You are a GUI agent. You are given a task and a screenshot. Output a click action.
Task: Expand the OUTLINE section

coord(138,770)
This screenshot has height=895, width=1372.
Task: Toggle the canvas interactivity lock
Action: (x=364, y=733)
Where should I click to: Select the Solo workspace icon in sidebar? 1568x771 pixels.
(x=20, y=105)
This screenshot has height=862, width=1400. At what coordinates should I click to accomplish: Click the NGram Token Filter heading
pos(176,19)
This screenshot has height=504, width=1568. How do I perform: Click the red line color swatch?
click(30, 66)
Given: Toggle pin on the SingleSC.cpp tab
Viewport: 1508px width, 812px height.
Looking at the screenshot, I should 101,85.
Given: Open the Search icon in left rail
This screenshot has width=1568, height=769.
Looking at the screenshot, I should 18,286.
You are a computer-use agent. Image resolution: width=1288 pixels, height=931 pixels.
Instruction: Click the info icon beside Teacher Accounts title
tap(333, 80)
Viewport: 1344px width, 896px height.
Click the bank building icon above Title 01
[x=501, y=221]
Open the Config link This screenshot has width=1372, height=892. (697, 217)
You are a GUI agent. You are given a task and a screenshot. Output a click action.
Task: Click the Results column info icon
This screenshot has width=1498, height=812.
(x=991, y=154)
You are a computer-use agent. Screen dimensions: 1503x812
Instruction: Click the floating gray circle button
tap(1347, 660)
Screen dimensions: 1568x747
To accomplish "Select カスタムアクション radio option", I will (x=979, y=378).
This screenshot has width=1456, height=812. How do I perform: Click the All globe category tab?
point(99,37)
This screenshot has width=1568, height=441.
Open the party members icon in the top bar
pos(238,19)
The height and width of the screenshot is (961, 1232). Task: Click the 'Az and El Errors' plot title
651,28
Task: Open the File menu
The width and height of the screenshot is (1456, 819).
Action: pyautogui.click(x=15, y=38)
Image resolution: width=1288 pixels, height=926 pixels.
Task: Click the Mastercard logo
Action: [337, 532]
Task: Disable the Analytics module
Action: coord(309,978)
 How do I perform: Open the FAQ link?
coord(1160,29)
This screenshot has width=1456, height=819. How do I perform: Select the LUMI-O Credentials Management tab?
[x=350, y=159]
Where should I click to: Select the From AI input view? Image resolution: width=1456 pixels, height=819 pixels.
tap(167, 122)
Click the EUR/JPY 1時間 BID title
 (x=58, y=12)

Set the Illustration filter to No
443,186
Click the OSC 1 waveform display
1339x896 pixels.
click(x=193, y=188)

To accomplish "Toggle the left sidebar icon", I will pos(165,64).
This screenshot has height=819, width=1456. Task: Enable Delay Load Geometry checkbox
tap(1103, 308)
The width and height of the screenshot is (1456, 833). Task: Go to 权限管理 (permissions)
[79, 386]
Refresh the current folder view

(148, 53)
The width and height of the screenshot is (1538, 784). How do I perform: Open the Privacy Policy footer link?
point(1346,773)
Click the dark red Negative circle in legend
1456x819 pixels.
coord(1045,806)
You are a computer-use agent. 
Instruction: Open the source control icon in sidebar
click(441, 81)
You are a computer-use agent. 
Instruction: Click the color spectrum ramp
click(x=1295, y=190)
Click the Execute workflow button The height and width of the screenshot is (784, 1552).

===

▶ _TASK REQUIREMENTS_: Copy out each line of the records above that includes "computer".

▶ _WRITTEN SOLUTION_:
You are a computer-use agent. Image resolution: width=1288 pixels, height=931 pixels.
You are a computer-use agent. Screen dimensions: 1503x812
You are a computer-use agent. 
You are a computer-use agent. 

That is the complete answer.